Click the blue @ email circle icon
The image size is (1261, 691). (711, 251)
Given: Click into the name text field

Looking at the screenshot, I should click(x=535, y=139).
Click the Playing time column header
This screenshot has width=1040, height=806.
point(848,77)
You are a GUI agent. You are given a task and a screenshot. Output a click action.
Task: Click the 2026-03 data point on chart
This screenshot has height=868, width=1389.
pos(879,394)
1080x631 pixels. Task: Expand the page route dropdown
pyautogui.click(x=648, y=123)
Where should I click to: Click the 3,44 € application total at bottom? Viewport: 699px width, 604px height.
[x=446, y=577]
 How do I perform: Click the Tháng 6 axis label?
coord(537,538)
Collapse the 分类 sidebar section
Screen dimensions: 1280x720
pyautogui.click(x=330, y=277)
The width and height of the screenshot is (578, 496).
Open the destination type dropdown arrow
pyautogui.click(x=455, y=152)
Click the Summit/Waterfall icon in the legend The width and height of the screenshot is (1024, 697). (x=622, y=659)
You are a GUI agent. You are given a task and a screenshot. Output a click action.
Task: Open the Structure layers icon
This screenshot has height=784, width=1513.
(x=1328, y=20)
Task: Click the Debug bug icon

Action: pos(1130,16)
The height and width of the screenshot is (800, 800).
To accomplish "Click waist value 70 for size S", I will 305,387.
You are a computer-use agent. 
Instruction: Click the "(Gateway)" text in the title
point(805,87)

**What is needed:** The full set of records above is to be printed again verbatim.

**Result:**
Click the blue @ email circle icon
The image size is (1261, 691). (711, 251)
Given: Click into the name text field

Looking at the screenshot, I should click(x=535, y=139).
Click the Playing time column header
This screenshot has width=1040, height=806.
point(848,77)
You are a GUI agent. You are given a task and a screenshot. Output a click action.
Task: Click the 2026-03 data point on chart
This screenshot has height=868, width=1389.
pos(879,394)
1080x631 pixels. Task: Expand the page route dropdown
pyautogui.click(x=648, y=123)
Where should I click to: Click the 3,44 € application total at bottom? Viewport: 699px width, 604px height.
[x=446, y=577]
 How do I perform: Click the Tháng 6 axis label?
coord(537,538)
Collapse the 分类 sidebar section
Screen dimensions: 1280x720
pyautogui.click(x=330, y=277)
The width and height of the screenshot is (578, 496).
Open the destination type dropdown arrow
pyautogui.click(x=455, y=152)
Click the Summit/Waterfall icon in the legend The width and height of the screenshot is (1024, 697). (x=622, y=659)
You are a GUI agent. You are given a task and a screenshot. Output a click action.
Task: Open the Structure layers icon
This screenshot has height=784, width=1513.
(x=1328, y=20)
Task: Click the Debug bug icon

Action: pos(1130,16)
The height and width of the screenshot is (800, 800).
To accomplish "Click waist value 70 for size S", I will 305,387.
You are a computer-use agent. 
Instruction: Click the "(Gateway)" text in the title
point(805,87)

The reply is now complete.